Title:Adjuvant and Neoadjuvant Chemotherapy for Soft Tissue Sarcomas
VOLUME: 20 ISSUE: 5
Author(s):M. Maruzzo, M. Rastrelli, F. Lumachi, V. Zagonel and U. Basso
Affiliation:Medical Oncology 1, Istituto Oncologico Veneto (IOV), IRCCS, Via Gattamelata 64, 35128 Padova, Italy.
Keywords:Adjuvant chemotherapy, neoadjuvant chemotherapy, soft tissue sarcomas, Neoadjuvant Chemotherapy, heterogeneous, mesenchymal malignant tumors, malignancies, tumors, metastatic disease, meta-analysis.
Abstract:Sarcomas of the soft tissue are a heterogeneous, rare and complex group of mesenchymal malignant tumors, accounting for
less than 1% of all adult malignancies and about 10-15% of childhood cancer.
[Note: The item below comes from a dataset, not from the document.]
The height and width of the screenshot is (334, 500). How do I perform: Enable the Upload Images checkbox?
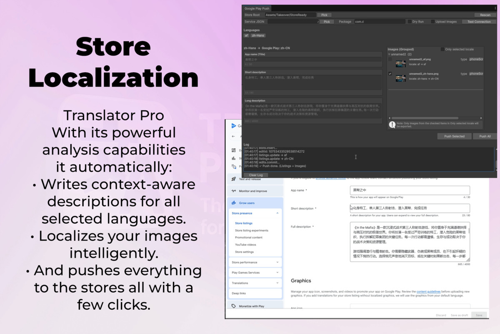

Despite local disease control obtained with surgery and
pre- or postoperative radiotherapy, roughly one half of patients with high-grade tumors experience metastatic disease. The adjunction of
chemotherapy, either before or after resection, is not currently viewed as standard practice due to the lack of reproducible impact on survival.
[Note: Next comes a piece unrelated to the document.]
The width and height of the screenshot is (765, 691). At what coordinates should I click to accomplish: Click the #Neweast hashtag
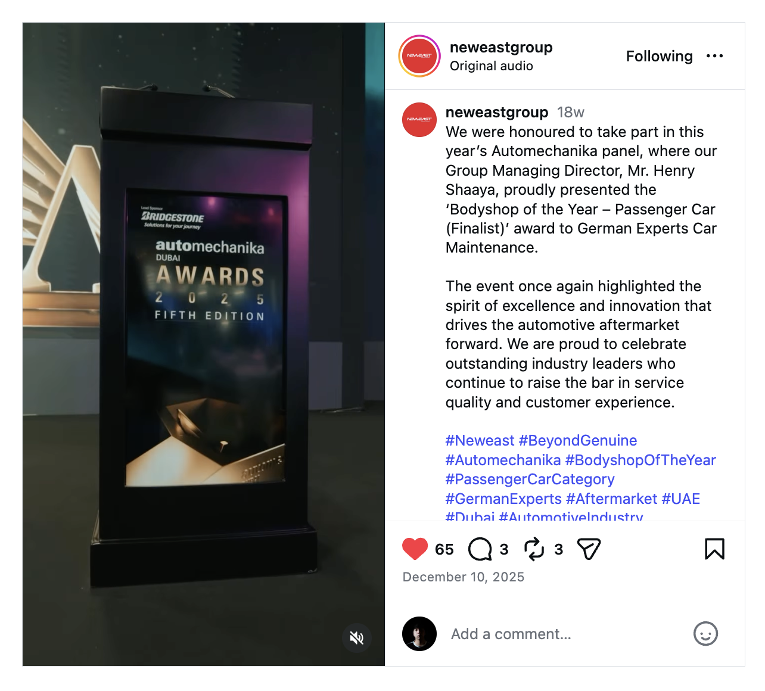click(480, 441)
The 1997 SMAC meta-analysis based on individual data from randomized studies confirmed a significant impact of adjuvant chemotherapy
on both local and metastatic relapse, without any significant benefit on survival. Further meta-analyses demonstrated a significant
benefit also in overall survival. Yet, the latest adjuvant EORTC trial was disappointedly negative. To date, adjuvant chemotherapy
may be recommended as a reasonable option for the high-risk individual patient who should be well informed on the possible risks
and benefits of treatment. Also the indications for neoadjuvant chemotherapy remain controversial. A local benefit may be gained, facilitating
surgery, but data on survival are limited and affected by a strong patient selection bias. In order to improve our knowledge on sarcomas
and to offer patients the best of current standards, we strongly recommend that all patients be referred to a sarcoma multidisciplinary
group, under whose supervision they could receive the correct combined-modality management as well as have access to new clinical
trials appropriately stratified for risk and histological and/or molecular subtypes.